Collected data
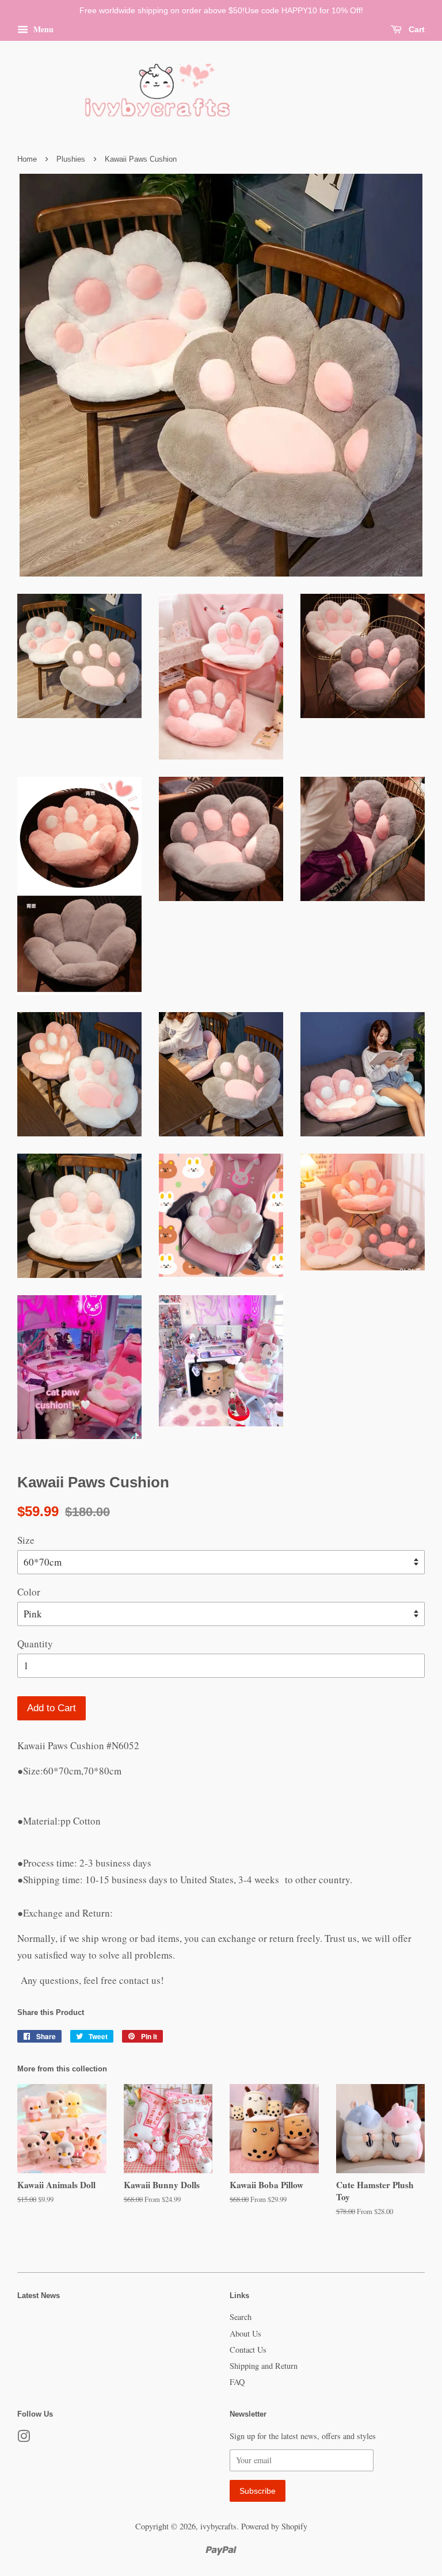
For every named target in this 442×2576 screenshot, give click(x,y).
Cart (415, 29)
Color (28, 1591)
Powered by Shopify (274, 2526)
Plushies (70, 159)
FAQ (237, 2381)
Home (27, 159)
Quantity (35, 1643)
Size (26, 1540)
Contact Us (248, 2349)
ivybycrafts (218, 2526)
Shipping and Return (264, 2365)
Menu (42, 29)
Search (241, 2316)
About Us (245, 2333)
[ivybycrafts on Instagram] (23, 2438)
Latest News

• [Task objective]:
Pictures are to be left out; otherwise, retype exactly the lines from the first line of the data through the line containing "Menu (42, 29)".

• [Task output]:
For every named target in this 442×2576 screenshot, give click(x,y).
Cart (415, 29)
Color (28, 1591)
Powered by Shopify (274, 2526)
Plushies (70, 159)
FAQ (237, 2381)
Home (27, 159)
Quantity (35, 1643)
Size (26, 1540)
Contact Us (248, 2349)
ivybycrafts (218, 2526)
Shipping and Return (264, 2365)
Menu (42, 29)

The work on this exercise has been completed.